Getting great drums start by PICKING GOOD QUALITY DRUMS. Experience in drumming and or programming. Blending comes when you when your gain stagung and mixing. This may take years to get. This is one of the things l get paid for. You definitely need high quality tools. When l asked the question l wasn't asking for me, but to continue this thread because l was asked.
The task is to keep the drums from clashing into one another in the stereo field. Panning is key. I hear some tracks and ever sound is up the middle. Definitely can't happen if you intend on putting vocals to it.
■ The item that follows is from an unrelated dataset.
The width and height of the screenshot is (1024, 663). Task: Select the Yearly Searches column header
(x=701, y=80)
EQing is is essential in sculpting your drums properly. Filtering is a part of the process. Bell curving, cutting and boosting, knowing to roll off certain frequencies is an art of its own. The key is making sure you hear every sound in the track. If their are 10 sounds you should hear all 10 not 6. Some will tell you just use your ears. Yes but why use just your ears when you can use your ears and see what your doing.
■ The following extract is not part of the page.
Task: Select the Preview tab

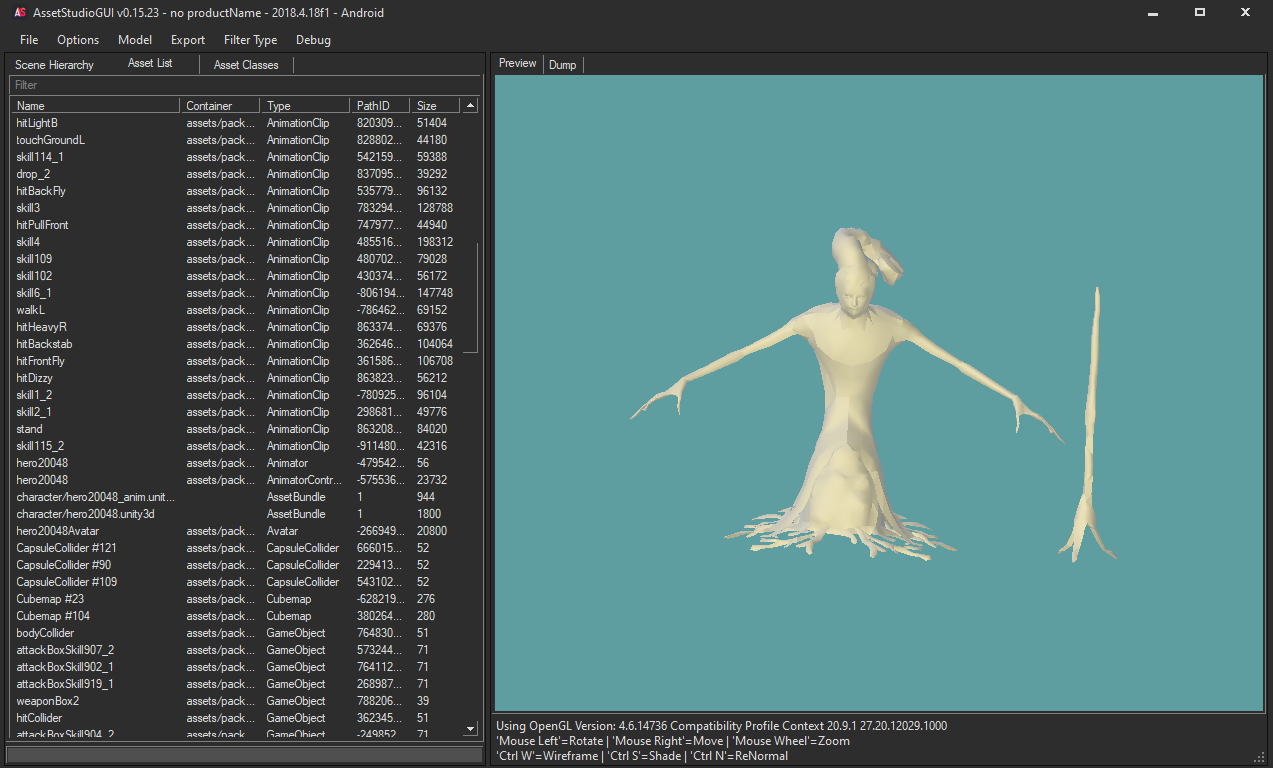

I was told SOUND AND VISUAL EQUAL ACCEPTANCE.
Ones drums can sound great once you have the knowledge.
When l mix l use my Sennheiser 600 HD headphones. I monitor with the ATH MX50, car and major studio. Which sound great.
I am trying hard to get the video capture working on my main computer to show
What to do with drums. Synths etc will come later. Get those drums right the other instruments will be easier to from around the drums.
Cockdiesel wrote:Levels bro- it’s pretty clear that you can program stuff but you should work on blending the sounds. Start with putting filters on the sounds and learning eq. I’m not the best with surgical eq but I find using filters really help me put each sound in its pocket. Use some common sense and just play with it. That bass line could use a low pass and some drive to make it pop, the synth sound s can be dialed back some with a filter and given ambiance with a subtle delay and reverb, etc.
what are you monitoring your beats with and do you have access to anything with knobs or buttons?